For more on the Full Moon on the Quad Tradition: http://abcnews.go.com/Health/orgy-stanford-freshmen-love-full-moon-quad/story?id=20759670

The Berkeley-Stanford Ax Story

In the late 1800s, there were two universities in the Bay area. One of them was the University of California in Berkeley and the other was a small junior college across the bay founded by the criminal Leland Stanford Junior. These schools had a sports “rivalry.” Basically, each year, Cal would Beat the junior college in track, football, baseball, and other sports. The Junior college were running low on money to fund their failing sports program. They were so desperate that they were considering cutting down their redwood tree mascot. However, before they could, a meteor came down and crashed in the sewage at Stanford. This sewage splashed on the walls of all the buildings of the college. To this day, the buildings are still covered with this excrement which give the buildings at Leland Stanford Junior College their distinctive adobe appearance and smell. The female college students decided to take the meteor to a blacksmith and have it shaped into an ax They would use this ax to rally around during sports games. Only the female Stanford students were strong enough to carry it, and to this day, any male Stanford student who is able to lift the as, all by himself, will be crowned King of Bowdell Hall ( the women’s dorm). Anyway, the Stanfurdians brought this ax to the Cal-Stanford games with no effect. During the first football game with the ax, which Stanfurd naturally lost, some Cal athletes watching the game decided to steal the ax for a trophy. They were pursued by Stanfurd students to San Francisco where the Cal students had decided to get the handle taken off the ax,. There was a crazy pursuit through San Francisco. The police searched all Cal students on their way back to Berkeley through Oakland but were unable to find the ax since a Cal student hid it under an old girlfriend’s skirt. The next year, Stanford almost stole the ax back. Cal was just about to catch the Stanfurdians as they crossed a bridge on their way back to Palo Alto, but the bridge was raised before they could cross it. It was later discovered that the bridge operator was a suma cum laude graduate from the Leland Stanford Junior College Engineering school. It was the best job he could find. Cal and Stanford continued to steal the ax from each other. The robberies grew so intense that the leaders of the respective schools decided that the ax would be awarded to whoever won Big Game each year.

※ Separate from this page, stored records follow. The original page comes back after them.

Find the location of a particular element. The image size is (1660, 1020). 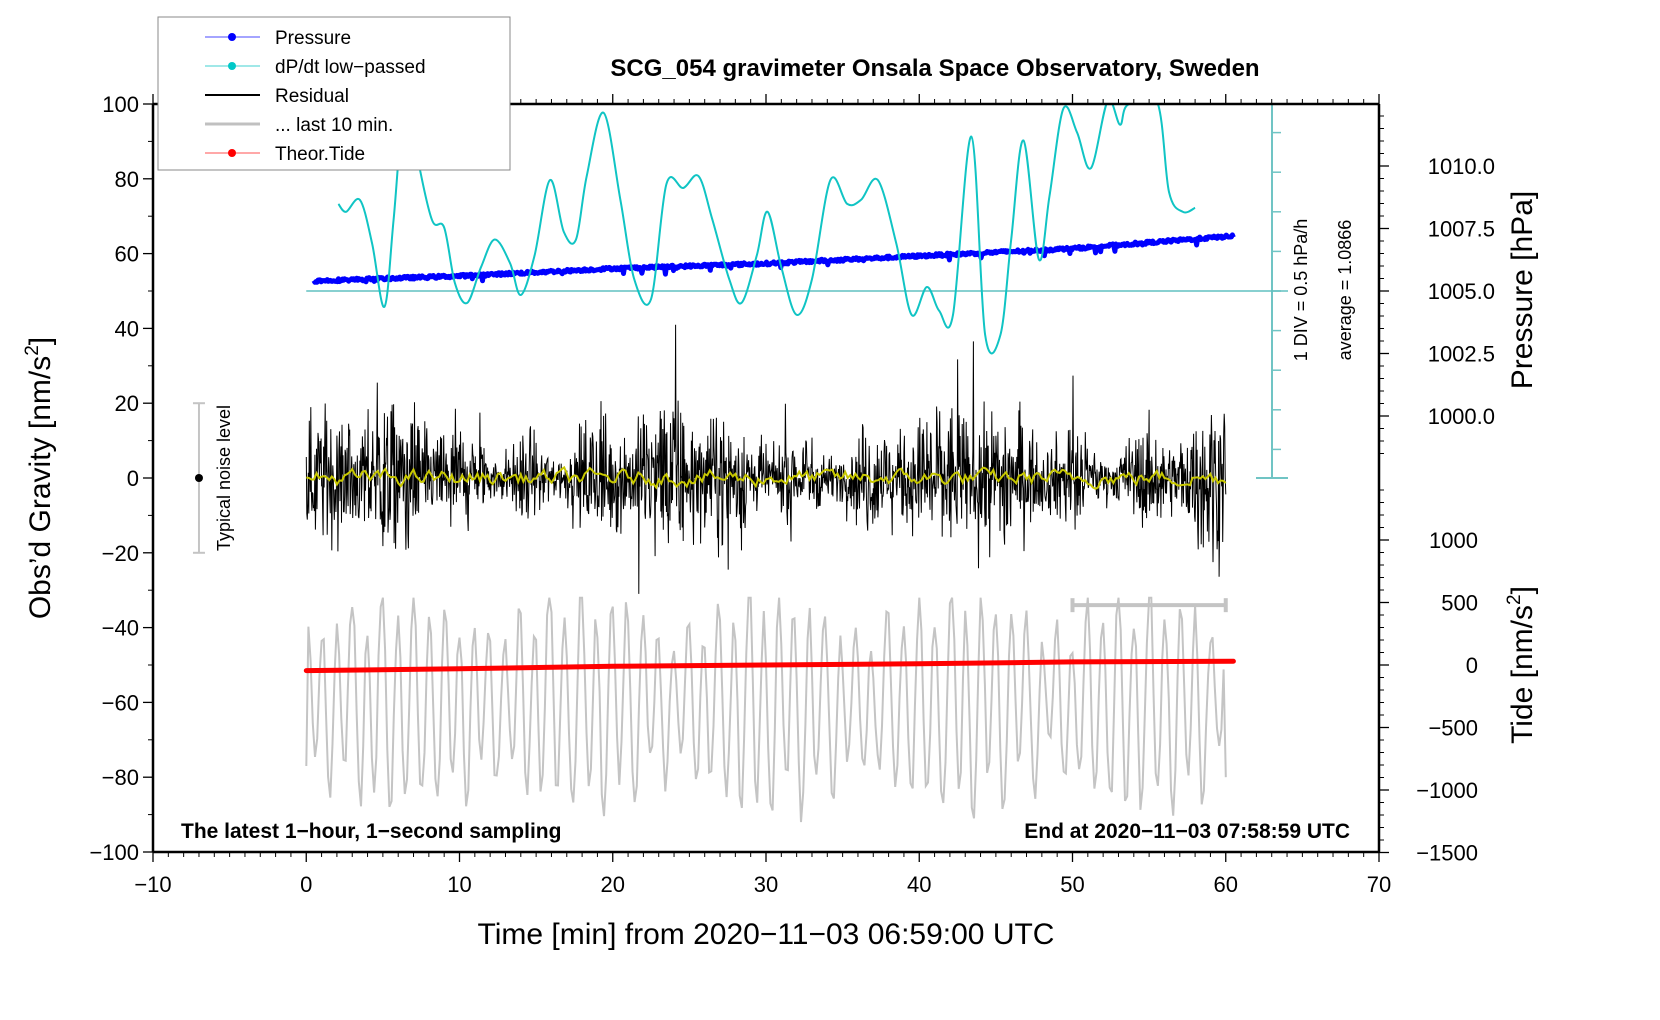

annotation-end-time: End at 2020−11−03 07:58:59 UTC is located at coordinates (1187, 832).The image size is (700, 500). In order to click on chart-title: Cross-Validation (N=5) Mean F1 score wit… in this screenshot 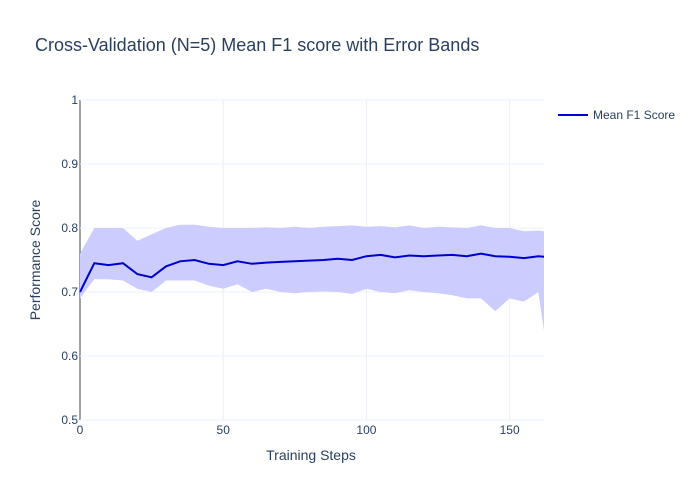, I will do `click(257, 45)`.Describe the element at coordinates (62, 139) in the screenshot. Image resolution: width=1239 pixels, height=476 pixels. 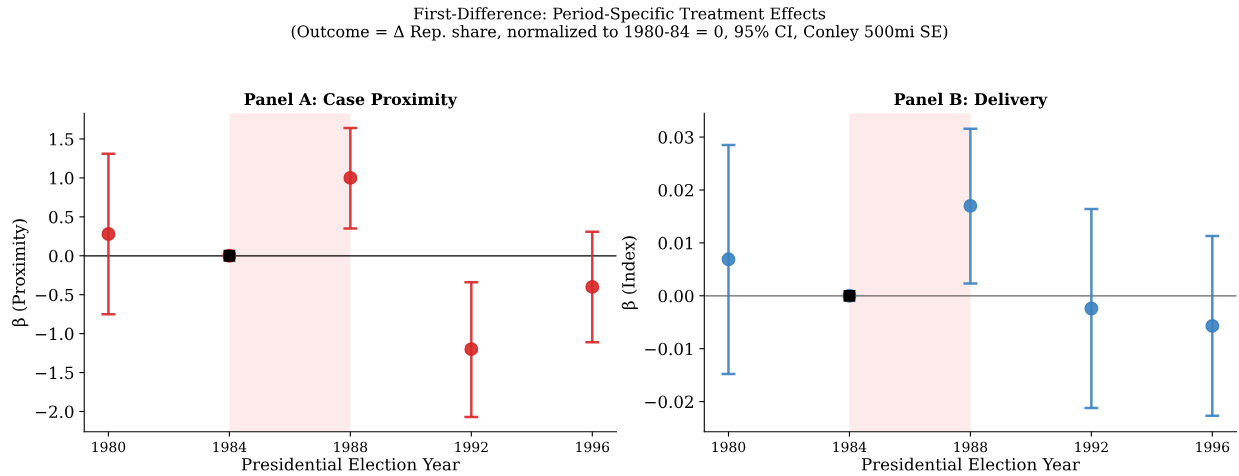
I see `y-tick-label: 1.5` at that location.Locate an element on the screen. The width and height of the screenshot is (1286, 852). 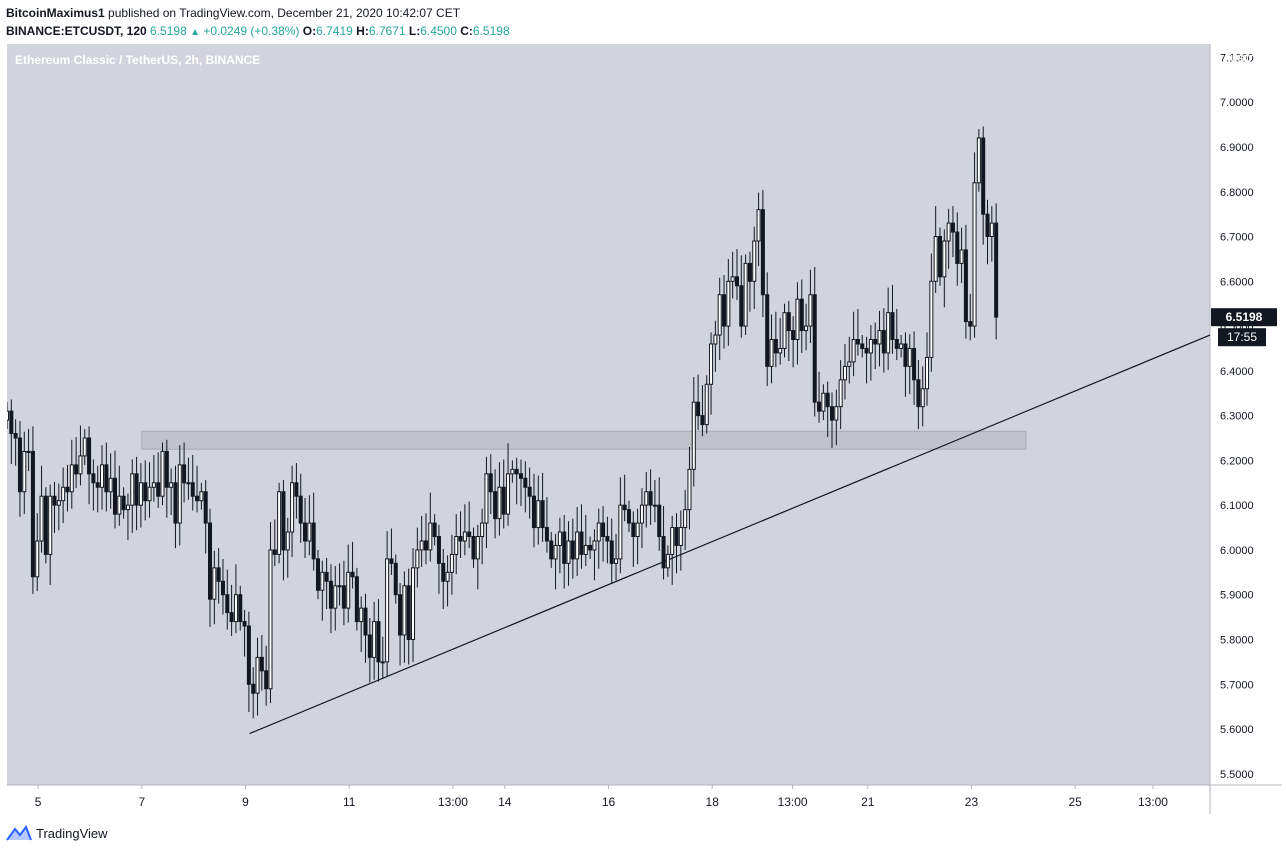
open-label: O: is located at coordinates (310, 31). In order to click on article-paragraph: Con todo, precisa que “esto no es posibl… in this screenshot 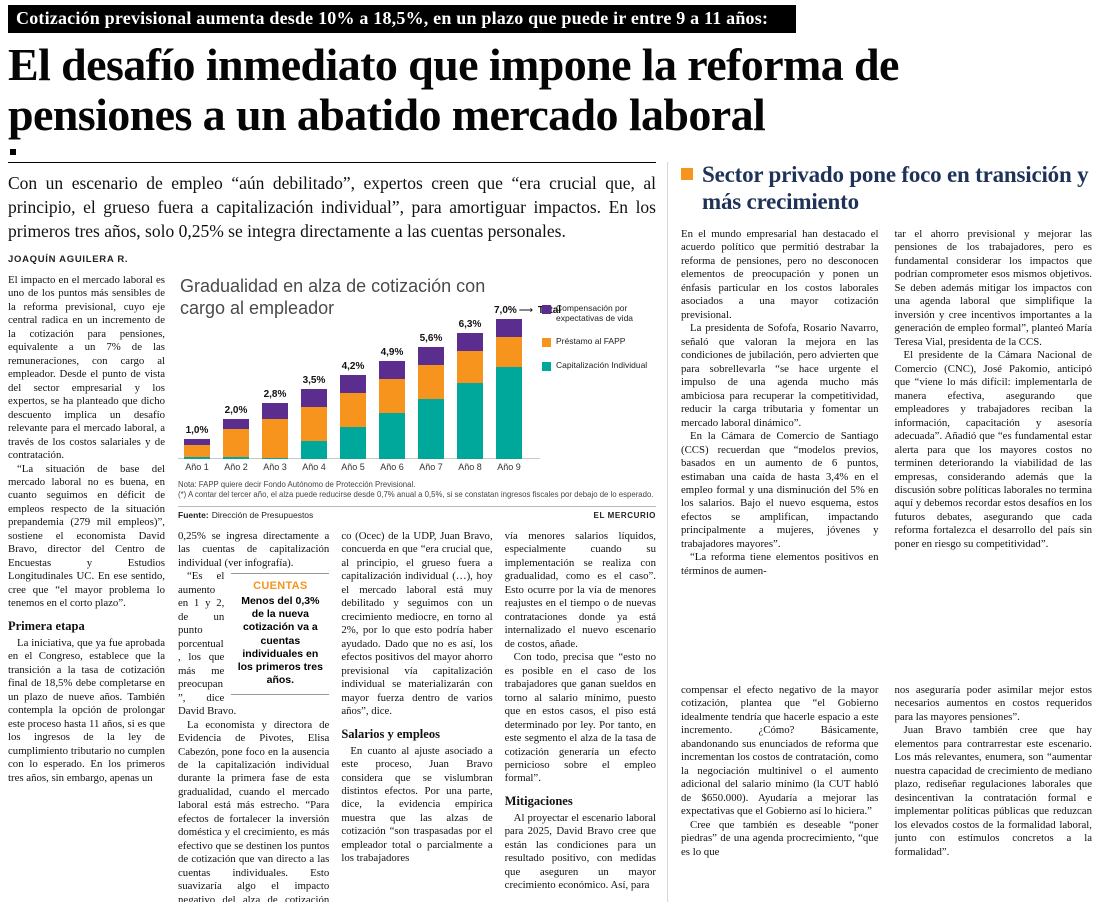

This funny story is told to freshman Berkeley students as a means of initiation. The story gives a history of the school, the Ax tradtion, and it’s age-old rivalry with the nearby Stanford, telling how these things came to be. Any true UC Berkeley student or alumni would be intimately familiar with this story and able to recount it as a member of the Cal community. Often the story is recounted over a bonfire to get students excited for the “Big Game.”

The Botanist

This is a legend the informant tells when reminded of either botany or memories. She learned it at some point while working in the administration of a college (she cannot recall which)

Story:

Okay, so the story is that there was a um… botanist who was a professor at Stanford university, and he became president of the university, and in his inauguration he said that he was going to learn the names off all the students on campus. So, the first few months, he went around campus, shaking hands with all of the students and trying to learn their names and working very hard at it. And then after a few months, his staff noticed that he’d kind of stopped doing that. And, so, they ask him very gently uh “Professor, why have you stopped doing this?” And he says, “Well, I’m a botanist and the trouble is, every time I learned the name of a student, I forgot the name of a plant!”

The informant told the story after I had mentioned that I used to remember certain things that I had since forgotten. She likely told it to inform as to the importance of prioritizing what one memorizes because the mind only has room for so much information.